— Требования к заданиям —
1 - Ответьте на вопросы по тексту о германских репарациях:
(a) Каким в среднем был размер банковских ставок в Берлине в течение «золотых лет»?
(b) Какая сумма приблизительно поступила в Германию до 1930 года?
(c) Когда из Рура были выведены последние подразделения?
2 - Перепишите фрагмент текста о германских репарациях, начиная со слов «Своры брокеров, выступавших» и заканчивая словами «цен ные бумаги.», заменив «Берлине» на «Мюнхене».

— Текст —
•••••
Своры брокеров, выступавших от имени американских банков, буквально наводнили коридоры германских правительственных и деловых учреждений. Банковские ставки в Берлине были очень высоки — в среднем в течение «золотых лет» они равнялись девяти процентам; компания Моргана, истекая слюной, приобретала толстые пачки германских облигаций, намереваясь продать их «американской публике». И когорты простофиль из среднего класса, обуянные жадным желанием увидеть, как их деньги начнут «работать на них», поделились частью своих сбережений, чтобы купить многообещающие немецкие цен ные бумаги.
Именно американской публике следовало продать основную часть германских репараций, и чтобы достичь этой цели, понадобилась систематическая фальсификация исторических, финансовых и экономических фактов. Это было необходимо, чтобы создать в Америке такое настроение, которое сделало бы успешным продажу немецких облигаций (84).
До 1930 года в Германию поступили приблизительно 28 миллиардов долларов; 50 процентов этой суммы в виде краткосрочных кредитов; половина всей суммы поступила из Соединенных Штатов. Только 10,3 миллиарда долларов пошли на выплату репараций; остальное растеклось по множеству весьма интересных направлений. Другими словами, начиная с 1923 года Германия не заплатила из своего кармана ни одного цента репараций (85).
Наконец, когда Германия возобновила выплаты репараций Франции, умиротворив ее вкупе с американцами, бросившими Франции свою кость, франко-бельгийские войска были выведены из Рура*.
* Последние подразделения были выведены в июле 1925 года.
Так был инициирован абсурдный веймарский цикл «золотых годов»: золото, которое Германия платила в виде военных репараций, продавалось, закладывалось и во время инфляции исчезало в США, откуда в виде помощи по плану Дауэса, возвращалось в Германию, которая затем, отдавала его Франции и Британии, которые в свою очередь оплачивали им военный долг Америке, а последняя, обложив его дополнительными процентами, снова направляла его в Германию, и так далее по кругу (86).
В Германии одалживали все и всё: рейх, банки, муниципалитеты, земли, предприятия и частные домашние хозяйства. Деньги тратили на строительство домов, оборудование и организацию общественных работ. Веймарская республика воздвигала храмы из стекла и стали, планетарии, стадионы, велотреки, фешенебельные аэродромы, развлекательные парки, современнейшие морги, небоскребы, титанические плавательные бассейны и подвесные мосты. Однако мир и даже американские кредиторы все чаще спрашивали своих политиков: «Во имя чего мы так рьяно помогаем Германии?» «Она наш союзник в борьбе с коммунизмом», — отвечали политики, и их веймарские клерки спешили истово поддакнуть, держа строй (87). Трудно сказать, кто вызывает большую тошноту своей ложью — союзники или сами немцы. Если бы все обстояло именно так, то деньги продолжали бы литься рекой, и если бы никто не остановил этот поток, то Германия в скором времени превратилась бы в настоящую колонию Уолл-стрит (88).
Однако не потребовалось много времени, чтобы понять, что вся сооружаемая конструкция есть нечто иное, как карточный домик: стоит только Уолл-стрит отозвать свои займы, как Германия потерпит полное и необратимое банкротство. Что дальше? Никто не желал дать себе труд внимательно разобраться в такой перспективе. Предопределенным оставалось только падение. Оно должно было произойти наверняка. Это был лишь вопрос времени.
•••••
— Строки данных —
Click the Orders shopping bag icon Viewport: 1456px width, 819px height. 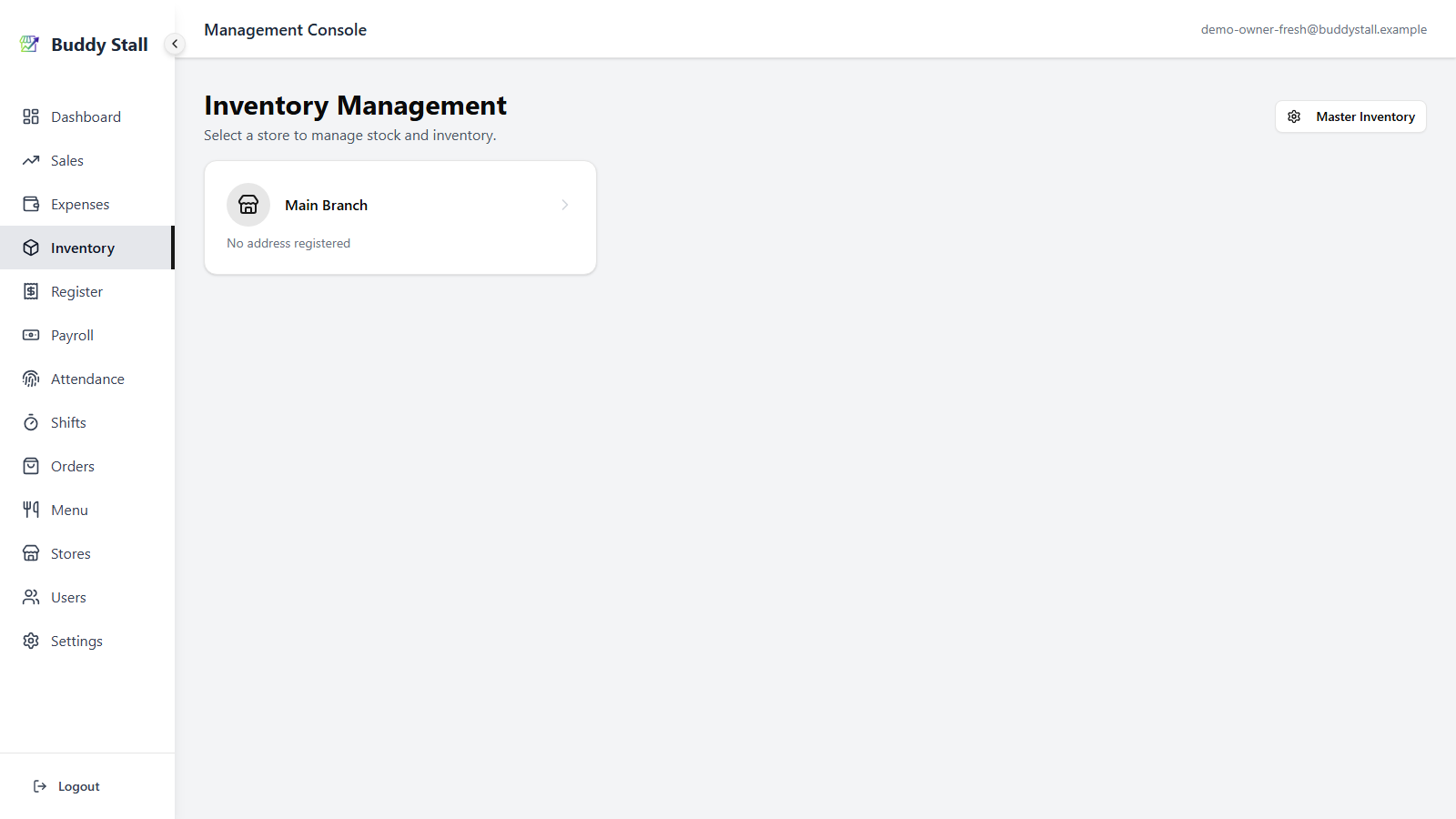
•••••
— Письменные ответы —
1 -
(a) В среднем девять процентов.
(b) Приблизительно 28 миллиардов долларов.
(c) В июле 1925 года.

2 -
Своры брокеров, выступавших от имени американских банков, буквально наводнили коридоры германских правительственных и деловых учреждений. Банковские ставки в Мюнхене были очень высоки — в среднем в течение «золотых лет» они равнялись девяти процентам; компания Моргана, истекая слюной, приобретала толстые пачки германских облигаций, намереваясь продать их «американской публике». И когорты простофиль из среднего класса, обуянные жадным желанием увидеть, как их деньги начнут «работать на них», поделились частью своих сбережений, чтобы купить многообещающие немецкие цен ные бумаги.